Created attachment 60014 [details] Test case showing error. (Note, originally filed as Issue 47509 on Chromium Issues, but then I read about Chrome using the new HTML5 parser in the Chromium-dev Google group, so verified with webkit nightly (r61877) and it is indeed a webkit bug). Chrome Version : 6.0.447.0 (Official Build 50594) dev URLs (if applicable) : See attached file Other browsers tested: Add OK or FAIL after other browsers where you have tested this issue: Safari 5: OK Firefox 3.7a6pre: OK IE 6: OK What steps will reproduce the problem? 1. Open up the attached webpage 2. Developer Tools > Elements will show the first paramter of the URL for the bottom frame as "setno=0∏_id=" 3. View source on the page, or viewing the attached file in a text editor will show the first parameters as "setno=0&prod_id=" What is the expected result? The URL parameters should be parsed correctly What happens instead? Parsed incorrectly. Please provide any additional information below. Attach a screenshot if possible. The attached file is based on an internal intranet page of the company I work for. I have just changed the URLs to something that will load for everyone (google search), but have included the parameter from the intranet page as a dummy parameter to the google search. This issue is new with 6.0.447.0. As it was working correctly in the previous build. In testing this parsing error seems to be caused if a parameter name resembles a HTML entity code (i.e. just missing the semi-colon) followed by an underscore: E.g: £_id => £_id &_id => &_id "_id => "_id
Created attachment 60037 [details] reduction Here's a simpler reduction. For some reason, Minefield is treating the ∏ entity differently from the £ entity. We'll need to investigate further to understand why.
See also: bug 35831.
*** Bug 35831 has been marked as a duplicate of this bug. ***
Some folks in the HTML working group explained the issue to me. We're ignoring an important bit in the entity table. Given that the old parser has the right behavior here, we must have that bit somewhere. Investigating.
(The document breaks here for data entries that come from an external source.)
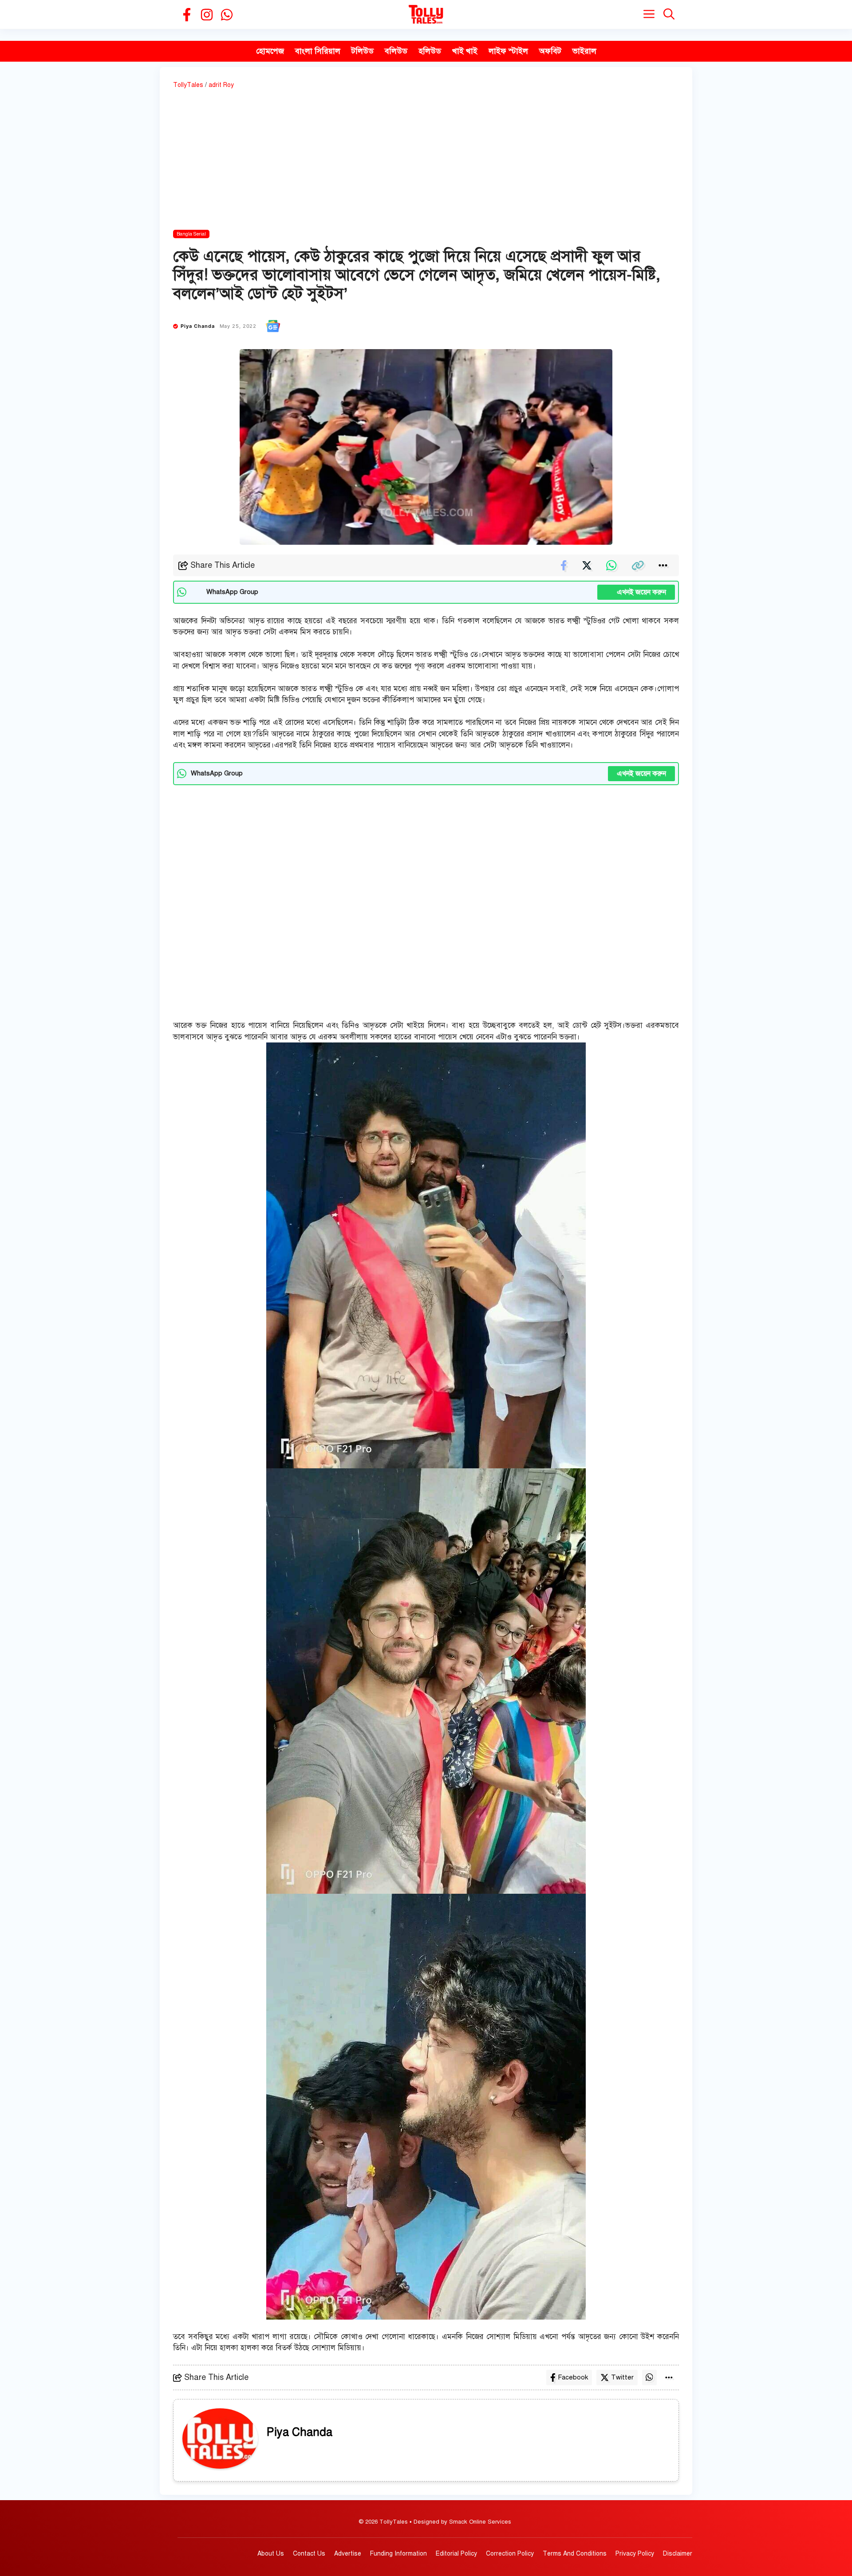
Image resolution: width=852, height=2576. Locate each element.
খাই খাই (464, 51)
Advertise (347, 2553)
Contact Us (309, 2553)
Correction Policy (510, 2553)
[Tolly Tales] (426, 14)
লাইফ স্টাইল (508, 51)
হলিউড (429, 51)
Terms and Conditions (575, 2553)
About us (270, 2553)
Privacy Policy (634, 2553)
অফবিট (550, 51)
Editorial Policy (456, 2553)
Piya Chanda (198, 326)
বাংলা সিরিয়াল (317, 51)
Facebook (573, 2377)
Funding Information (398, 2553)
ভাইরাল (584, 51)
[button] (669, 14)
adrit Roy (221, 85)
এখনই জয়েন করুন (636, 592)
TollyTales (188, 85)
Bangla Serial (191, 234)
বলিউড (396, 51)
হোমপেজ (270, 51)
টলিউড (362, 51)
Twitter (622, 2377)
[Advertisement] (426, 161)
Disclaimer (677, 2553)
Looks like I missed this check: http://trac.webkit.org/browser/trunk/WebCore/html/LegacyHTMLDocumentParser.cpp#L834
Created attachment 60073 [details] Patch
Comment on attachment 60073 [details] Patch > + if (entity->code > 255) > + break; What's the meaning of the magic number 255 here? If it was a named constant it could have a name or comment indicating why 255 is the correct number.
(In reply to comment #7) > (From update of attachment 60073 [details]) > > + if (entity->code > 255) > > + break; > > What's the meaning of the magic number 255 here? If it was a named constant it could have a name or comment indicating why 255 is the correct number. I bet it's the characters that fit in Latin-1. That's how the code in the legacy tokenizer is written (although it only applies that branch to attribute values, which doesn't match the spec or Minefield). The spec just has a giant table: http://www.whatwg.org/specs/web-apps/current-work/multipage/named-character-references.html#named-character-references
Comment on attachment 60073 [details] Patch Holy shit that needs a comment. No sir, I cannot r+ such madness w/o explanation (or at least a spec link).
Created attachment 60203 [details] Patch
Comment on attachment 60203 [details] Patch Fantastic! Thank you!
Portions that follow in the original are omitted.